• **WORK TASK**: What you need to produce from the material below is an exact transcription of the lines from the one with "You are a computer-use" through the one with "Instruction: Click the search magnifier icon", both included, and no other line.

SUPPLIED MATERIAL below:

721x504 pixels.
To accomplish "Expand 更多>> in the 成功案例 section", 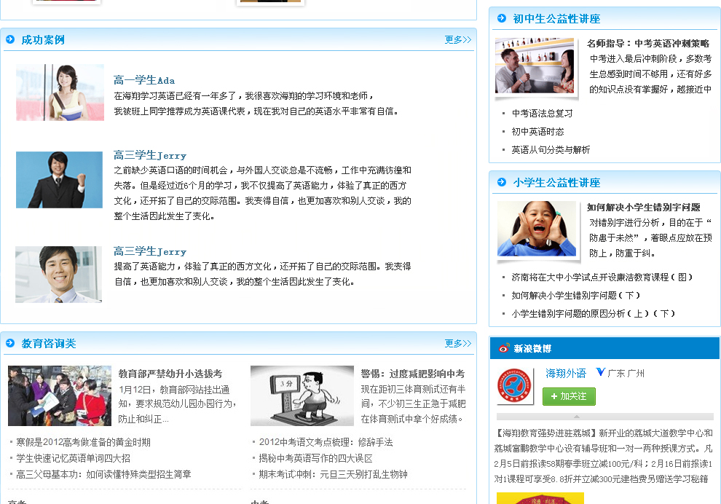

End of SUPPLIED MATERIAL.
SUPPLIED MATERIAL below:

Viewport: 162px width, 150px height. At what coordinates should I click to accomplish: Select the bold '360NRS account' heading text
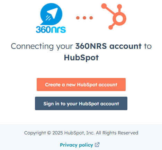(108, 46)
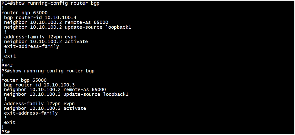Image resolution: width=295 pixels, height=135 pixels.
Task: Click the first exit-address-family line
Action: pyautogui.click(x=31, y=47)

End of SUPPLIED MATERIAL.
SUPPLIED MATERIAL below:

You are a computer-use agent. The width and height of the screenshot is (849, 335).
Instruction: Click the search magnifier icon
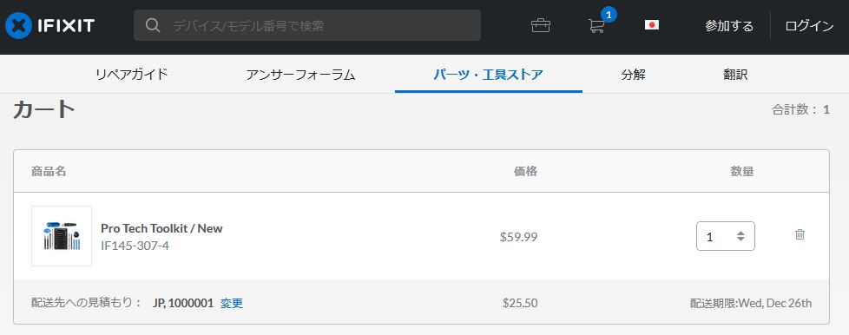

End of SUPPLIED MATERIAL.

• **RESULT OF THE TASK**:
You are a computer-use agent. The width and height of the screenshot is (849, 335).
Instruction: Click the search magnifier icon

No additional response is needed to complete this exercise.